» Reading text:
↓↓↓
About this time last year, my husband and I decided it was time to start a family. It was a little nerve-wracking, being a huge life change, but we were excited. About a month and a half after, I woke up in the night to some abdominal pain. I tossed and turned for hours, and then in the morning it was better. I didn’t think anything of it until the next night it came back in full force and continued throughout the entire weekend.
Then, the bleeding started. I took a pregnancy test and it was positive. I wasn’t sure what to think at that moment in time. The next day, I called my OBGYN and told them I needed to set up a pre-natal appointment. I casually mentioned the bleeding, and they said I should go to the Emergency Room to get it checked out.
The nurse’s advice was not what a newly pregnant woman wants to hear. I thought what was happening for the most part was normal. Bleeding can happen at the beginning of pregnancy. It could have been merely implantation bleeding.
↑↑↑
» Information given:
↓↓↓
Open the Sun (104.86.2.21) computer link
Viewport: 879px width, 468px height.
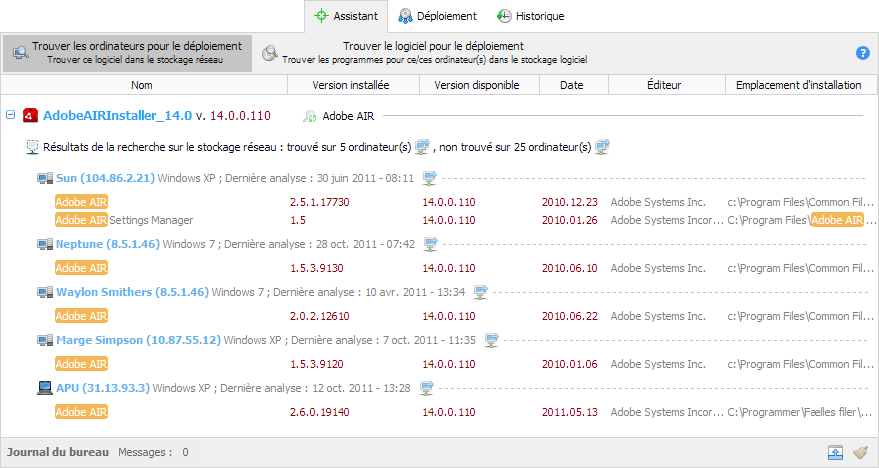[105, 179]

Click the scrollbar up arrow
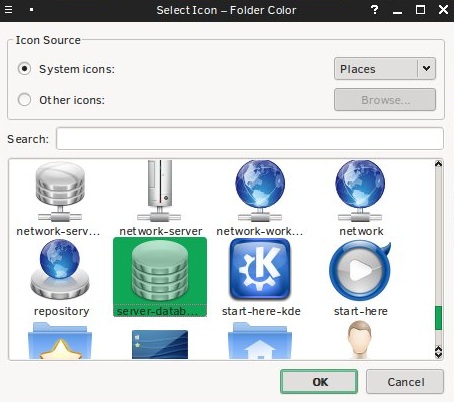(x=439, y=164)
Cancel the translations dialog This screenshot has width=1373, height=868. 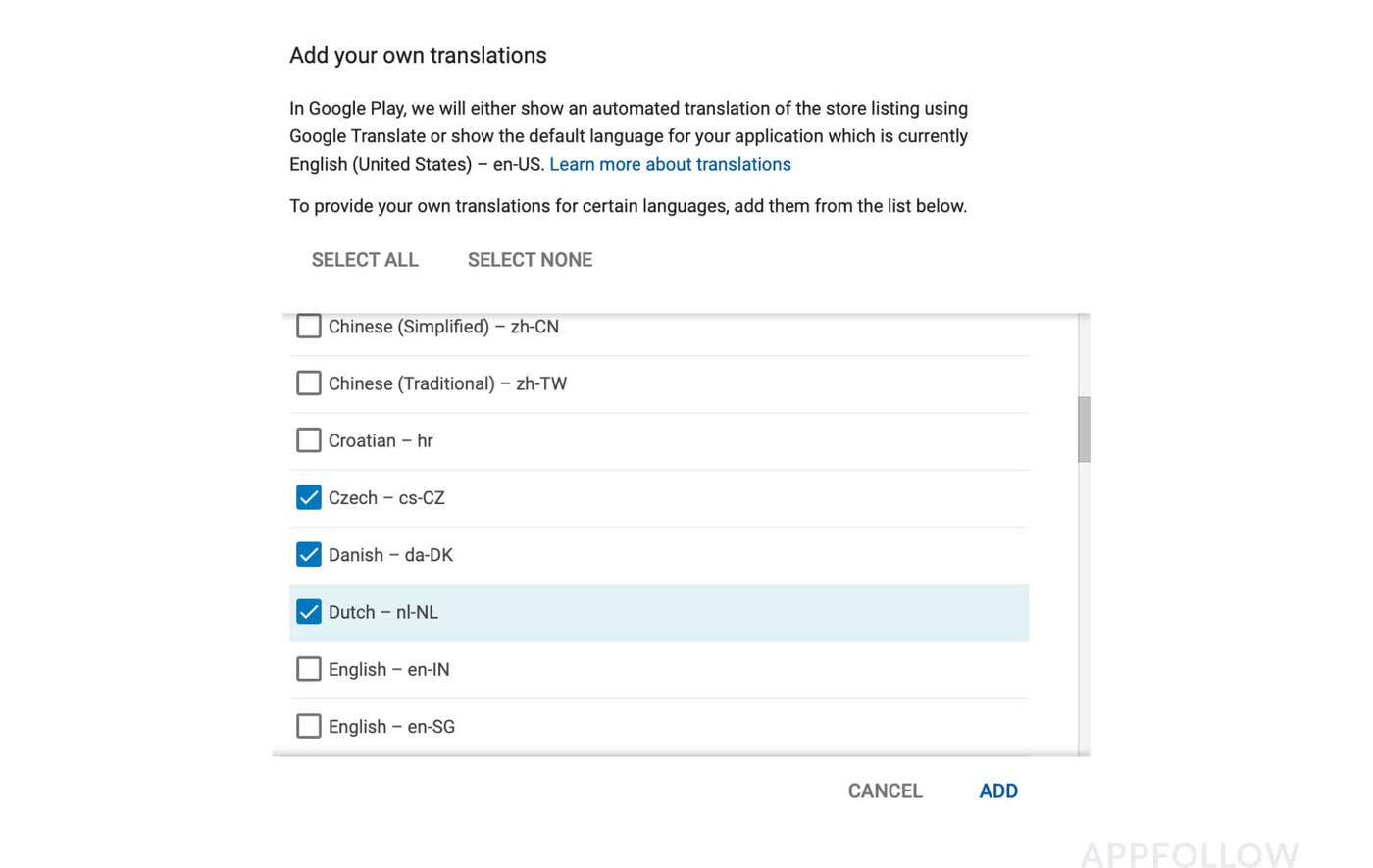pyautogui.click(x=885, y=791)
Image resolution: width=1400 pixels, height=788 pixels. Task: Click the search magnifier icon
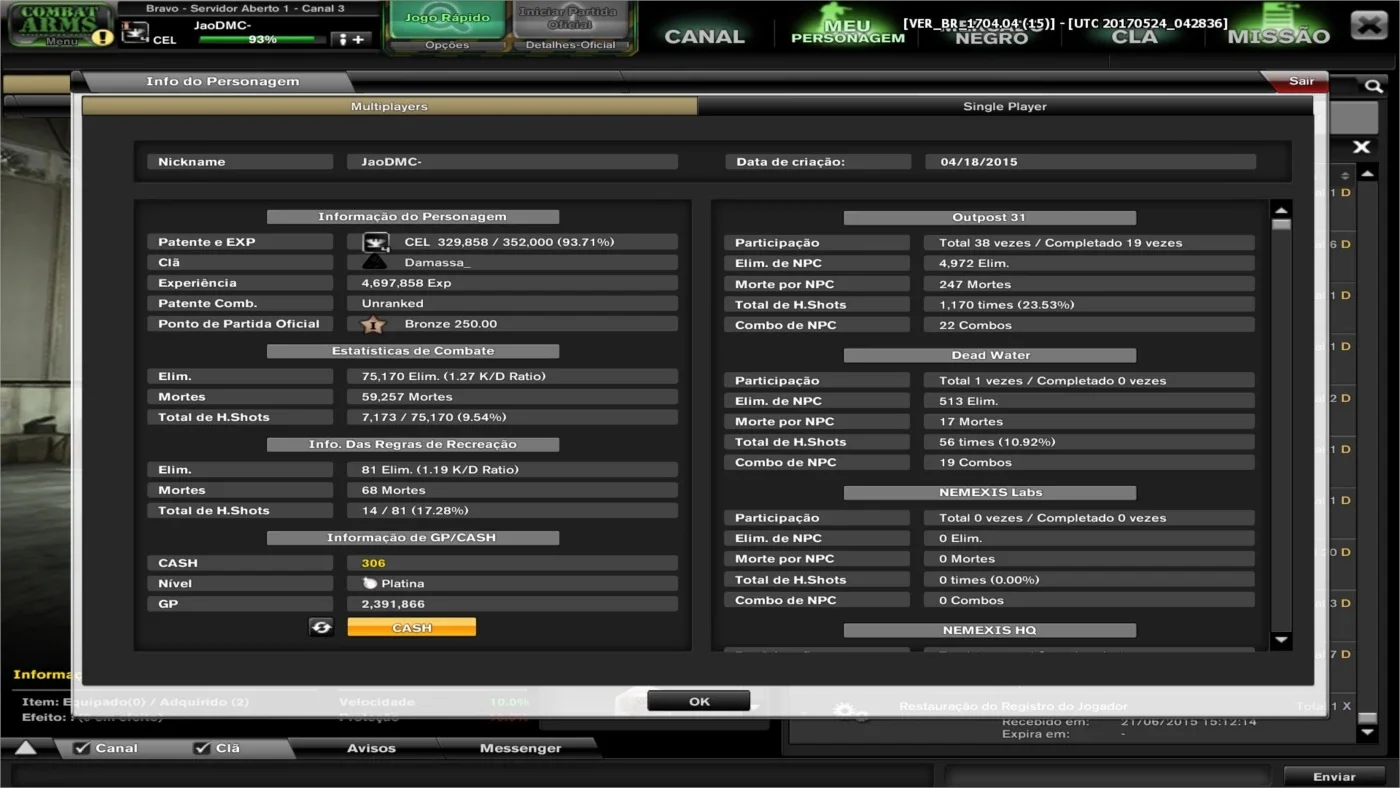tap(1374, 87)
↑↑↑
» Tasks and exercises:
1. In the pregnancy story above, rewrite the paragraph beginning "Then, the bleeding started" as a short bulleted list that keeps its main facts.
2. Translate this sentence from the pregnancy story into Spanish: "Bleeding can happen at the beginning of pregnancy."

» Task solutions:
1.
- The bleeding started.
- I took a pregnancy test, and it was positive.
- I was unsure what to think.
- The next day, I called my OBGYN to set up a pre-natal appointment.
- I casually mentioned the bleeding.
- They told me to go to the Emergency Room to get it checked out.

2. El sangrado puede ocurrir al comienzo del embarazo.